▶ Direction: Turn the lines below into a JSON list of strings, one string for each line and no blank lines. Leave the pictures out.

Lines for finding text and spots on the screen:
--

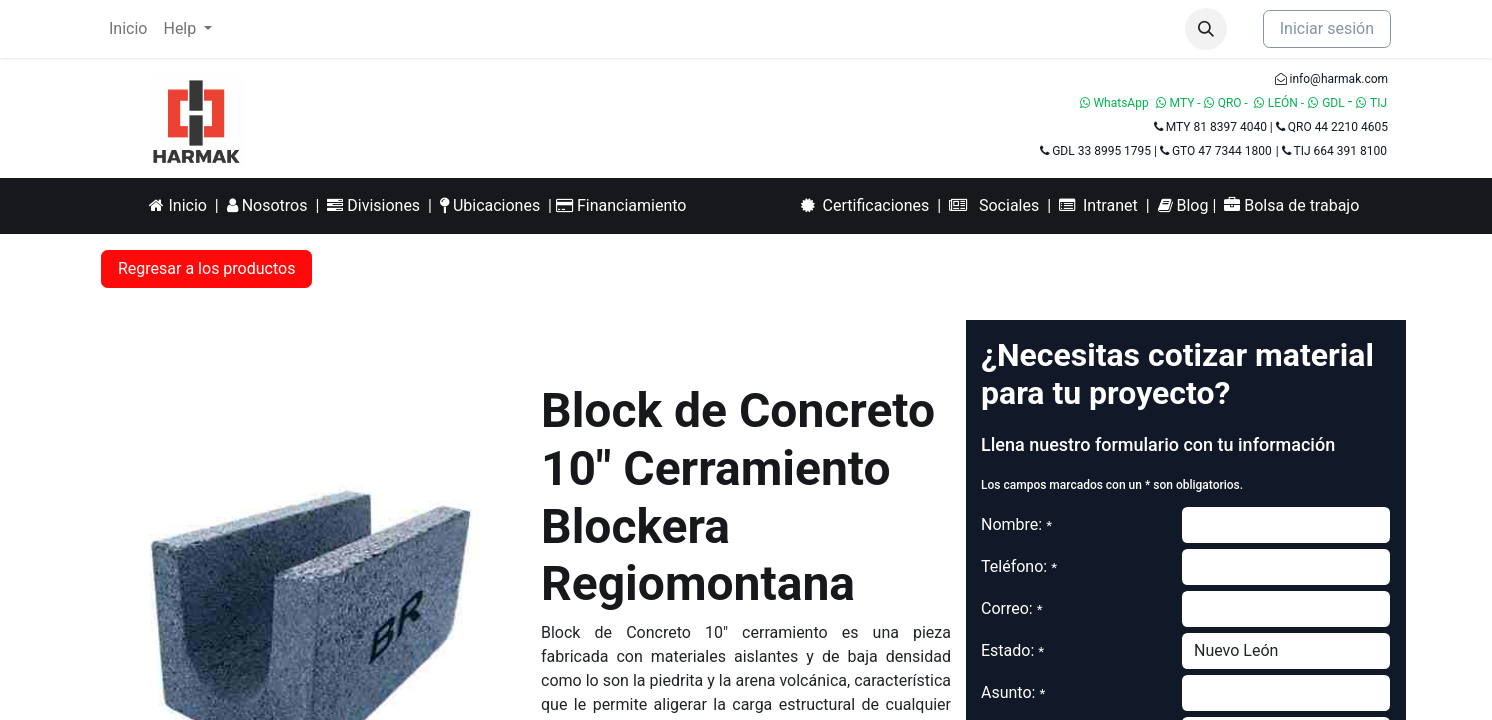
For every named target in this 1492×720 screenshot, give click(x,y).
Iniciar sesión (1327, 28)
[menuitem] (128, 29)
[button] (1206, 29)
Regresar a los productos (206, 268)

--

▶ Finished task:
[
  "For every named target in this 1492×720 screenshot, give click(x,y).",
  "Iniciar sesión (1327, 28)",
  "[menuitem] (128, 29)",
  "[button] (1206, 29)",
  "Regresar a los productos (206, 268)"
]